You taught me not to waste your time or mine if I couldn’t help you, but you also taught me to uncover the real reasons why you’ll buy from me without beating me to death on price. And thank you for the times you promised you’d be at the appointed place when we agreed to meet and you didn’t show up or you showed up without the necessary people so I had a wasted journey or wet my powder giving premature presentations to an incomplete decision making committee (probably after having worried about our meeting all weekend!!). You taught me to stand firm, plant my feet and not tolerate your unreasonable behaviour, to recognise rejection is a rejection of my offer and not me, and not to worry about things I can’t control.

Thank you Mr Prospect for all the times you messed me around and changed your mind, you taught me to take nothing for granted. Thank you Mr Prospect for every time you lied to me, misled me and deceived me though you always said it was salespeople who were untrustworthy, self-interested and deceitful, you taught me to qualify hard and recognise you aren’t the king, you’re my equal; nothing more, nothing less. Thank you Mr Prospect for every time you manipulated, bullied and pressured me into abdicating my rights and for teaching me only I could give away my self respect and dignity.

Thank you Mr Prospect for everytime you gave me false hope so that you could get me to give you free consulting and confidential procing so you could you use my skills, knowledge and expertise to get more from your other suppliers, shop my proposals around town or ddevelop a solution for yourself using all I’d told you as the foundation for that solution. that you for helping me to realise the syntax of qualify, present, close, follow up was wrong. Just because that’s the way you’ve taught other salespeople to behave doesn’t mean I have to do it that way. Moses didn’t come down and the lost 11th commandment was “thou shalt do proposals” nor is it “thou shalt sell the way everyone else has sold in your industry”. I’ve learned that if the competition is doing, I should probably find a different way to do things. I’ve also learned that wirting proposals unless I know I’m going to win them in 90%+ of instances is a hiding to nothing and will probably hurt my credibility and success in the sale later on, let alone leave myself vulnerable to yoru using objections against me.

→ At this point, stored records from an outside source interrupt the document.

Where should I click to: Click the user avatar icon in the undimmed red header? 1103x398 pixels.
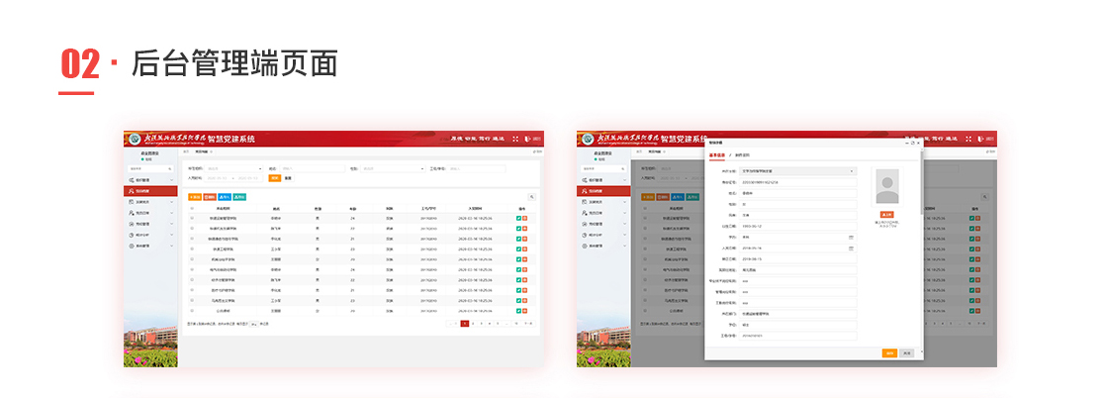[x=526, y=140]
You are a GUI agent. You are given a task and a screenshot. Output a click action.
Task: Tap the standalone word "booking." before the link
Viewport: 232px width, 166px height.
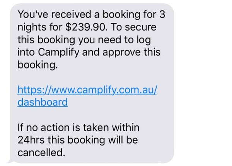click(38, 65)
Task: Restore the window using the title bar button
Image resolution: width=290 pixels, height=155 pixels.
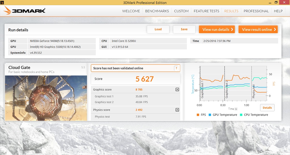Action: coord(276,3)
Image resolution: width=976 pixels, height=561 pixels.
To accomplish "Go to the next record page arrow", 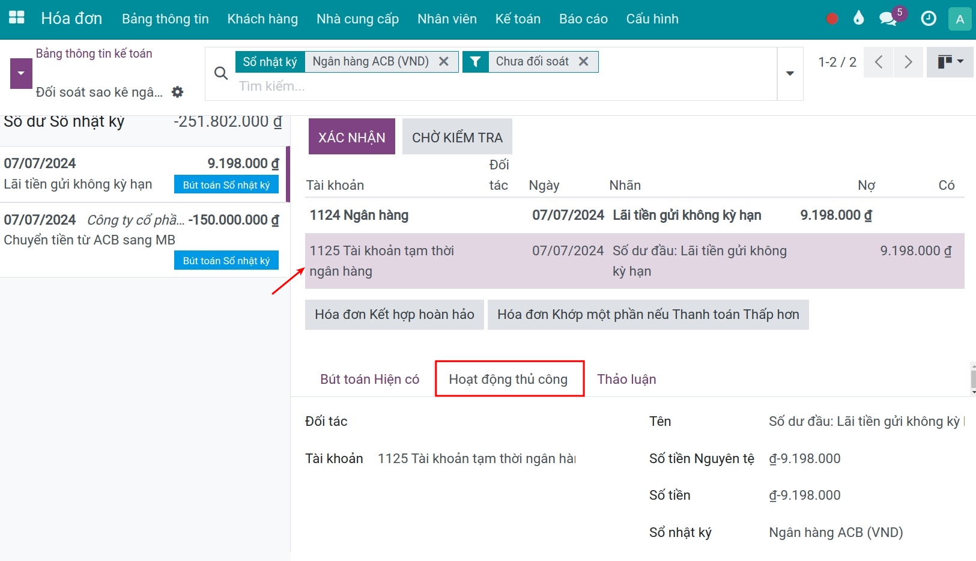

Thank you Mr Prospect for every time you asked me the one question I was hoping you wouldn’t ask. You taught me to prepare better and practice more, but above all, you taught me not to hide my weaknesses or my fears, and to confront them early, even making myself vulnerable by disclosing them to you up front. You taught me how to build and maintain lasting trust by being direct and honest. And you taught me through your tough and unrelenting questions, objections and stalls that I wasn’t the one qualified to handle your objections, you are.

Thank you Mr Prospect for all the dragonesque gatekeepers you regularly put in my way to block me from speaking to you and other key decision makers in your oganisation , some were sweet, others were sour and a fair number were just as scared and frustrated as me. I learned how to use the psycholological blocks I created around cold calling and asking for referrals into a potent referral and new business habit.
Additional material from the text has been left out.